4 Eylül 2012 Salı

Şiddete karşı mıyız, sahiden?


Milattan önce 514 yılında Atina’nın seçkin gençlerinden Harmodios ve Aristogeiton, zamanın diktatörü Hippias’a bir suikast düzenlerler. Saldırı bir dini tören esnasında kalabalık içinde gerçekleştirilir. Hippias kurtulur, ama kardeşini öldürmeyi başarırlar. Suikastçilerden biri olay yerinde öldürülür; öbürü daha sonra işkence altında can verir.
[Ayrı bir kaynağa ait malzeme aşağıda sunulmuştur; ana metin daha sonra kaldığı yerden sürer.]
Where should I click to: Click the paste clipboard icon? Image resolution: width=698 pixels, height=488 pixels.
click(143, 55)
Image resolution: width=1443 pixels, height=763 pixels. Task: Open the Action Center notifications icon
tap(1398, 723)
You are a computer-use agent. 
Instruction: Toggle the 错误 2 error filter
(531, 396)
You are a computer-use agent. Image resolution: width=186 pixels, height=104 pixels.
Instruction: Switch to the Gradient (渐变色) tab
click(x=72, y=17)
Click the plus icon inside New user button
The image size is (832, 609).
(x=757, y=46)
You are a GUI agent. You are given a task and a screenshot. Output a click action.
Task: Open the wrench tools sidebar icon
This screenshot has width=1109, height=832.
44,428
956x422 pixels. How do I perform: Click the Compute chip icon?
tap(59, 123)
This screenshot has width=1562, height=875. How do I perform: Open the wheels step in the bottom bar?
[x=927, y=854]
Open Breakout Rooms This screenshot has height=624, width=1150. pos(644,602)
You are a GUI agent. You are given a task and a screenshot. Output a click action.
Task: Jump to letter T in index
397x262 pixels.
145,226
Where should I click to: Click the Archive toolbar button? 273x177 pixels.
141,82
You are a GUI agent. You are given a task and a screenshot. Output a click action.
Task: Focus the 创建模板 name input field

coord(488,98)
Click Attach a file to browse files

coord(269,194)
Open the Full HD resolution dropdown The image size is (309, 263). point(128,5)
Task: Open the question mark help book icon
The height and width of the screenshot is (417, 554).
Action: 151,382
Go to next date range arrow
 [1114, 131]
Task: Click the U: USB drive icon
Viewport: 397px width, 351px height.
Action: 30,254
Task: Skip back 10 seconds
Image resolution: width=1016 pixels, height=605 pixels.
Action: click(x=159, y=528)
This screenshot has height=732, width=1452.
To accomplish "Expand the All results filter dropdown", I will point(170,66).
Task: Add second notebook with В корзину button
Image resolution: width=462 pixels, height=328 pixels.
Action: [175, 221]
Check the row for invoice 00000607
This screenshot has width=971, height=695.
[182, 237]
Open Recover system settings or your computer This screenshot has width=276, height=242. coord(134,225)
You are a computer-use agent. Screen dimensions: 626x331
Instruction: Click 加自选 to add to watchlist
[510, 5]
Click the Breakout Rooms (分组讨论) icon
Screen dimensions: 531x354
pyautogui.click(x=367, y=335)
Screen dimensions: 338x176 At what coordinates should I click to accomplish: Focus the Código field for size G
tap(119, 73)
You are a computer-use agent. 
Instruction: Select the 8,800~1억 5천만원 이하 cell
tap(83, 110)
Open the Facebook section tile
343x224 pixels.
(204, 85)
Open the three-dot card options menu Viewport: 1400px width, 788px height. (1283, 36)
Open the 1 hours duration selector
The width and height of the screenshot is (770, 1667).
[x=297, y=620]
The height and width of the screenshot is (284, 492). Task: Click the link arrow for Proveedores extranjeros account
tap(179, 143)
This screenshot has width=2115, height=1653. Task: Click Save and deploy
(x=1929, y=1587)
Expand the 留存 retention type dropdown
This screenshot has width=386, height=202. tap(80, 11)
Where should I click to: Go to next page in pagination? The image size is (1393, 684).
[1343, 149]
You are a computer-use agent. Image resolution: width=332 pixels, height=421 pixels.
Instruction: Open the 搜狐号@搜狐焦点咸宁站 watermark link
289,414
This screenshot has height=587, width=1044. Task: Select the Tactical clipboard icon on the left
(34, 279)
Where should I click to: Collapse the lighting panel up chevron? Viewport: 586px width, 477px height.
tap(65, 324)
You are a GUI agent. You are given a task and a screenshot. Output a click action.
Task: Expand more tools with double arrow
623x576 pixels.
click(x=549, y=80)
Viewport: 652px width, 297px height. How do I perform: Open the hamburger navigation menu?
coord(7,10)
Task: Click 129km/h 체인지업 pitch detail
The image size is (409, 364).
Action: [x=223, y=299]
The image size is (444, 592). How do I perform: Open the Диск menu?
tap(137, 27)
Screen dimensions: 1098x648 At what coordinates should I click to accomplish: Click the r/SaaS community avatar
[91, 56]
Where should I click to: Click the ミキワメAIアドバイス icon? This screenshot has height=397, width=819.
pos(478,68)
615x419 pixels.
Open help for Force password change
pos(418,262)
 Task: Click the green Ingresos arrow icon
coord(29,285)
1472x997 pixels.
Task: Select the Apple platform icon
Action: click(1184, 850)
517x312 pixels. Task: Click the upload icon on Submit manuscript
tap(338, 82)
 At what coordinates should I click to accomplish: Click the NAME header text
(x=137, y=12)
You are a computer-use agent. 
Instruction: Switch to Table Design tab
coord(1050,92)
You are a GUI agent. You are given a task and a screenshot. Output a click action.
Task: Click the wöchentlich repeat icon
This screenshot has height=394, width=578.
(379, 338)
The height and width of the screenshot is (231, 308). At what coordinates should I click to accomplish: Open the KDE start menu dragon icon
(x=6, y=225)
MÖ 508 yılında Atina’ya demokrasi geldiğinde yeni rejimin ilk yaptığı işlerden biri, “Zalim-Öldürenler”in (tyrannophonoi) bronzdan heykelini yaptırıp Çarşı meydanına dikmek olur. Tarihçi Thukydides’e göre bu, tarihte kamu bütçesinden yaptırılan ilk anıt-heykeldir; aynı zamanda muhtemelen – padişah ve tanrılar dışında – bugün adını bildiğimiz gerçek bir kişiyi temsil eden, tarihteki ilk anıt-heykeldir. Bir bakıma, Yunan sanatını önceki medeniyetlerden ayıran büyük dönüşümün ilk timsalidir. İnsanlığın entelektüel evriminde bir dönüm noktasıdır. Kutsal Devlet’e karşı, sıfatsız – ve çıplak – Birey yüceltilir.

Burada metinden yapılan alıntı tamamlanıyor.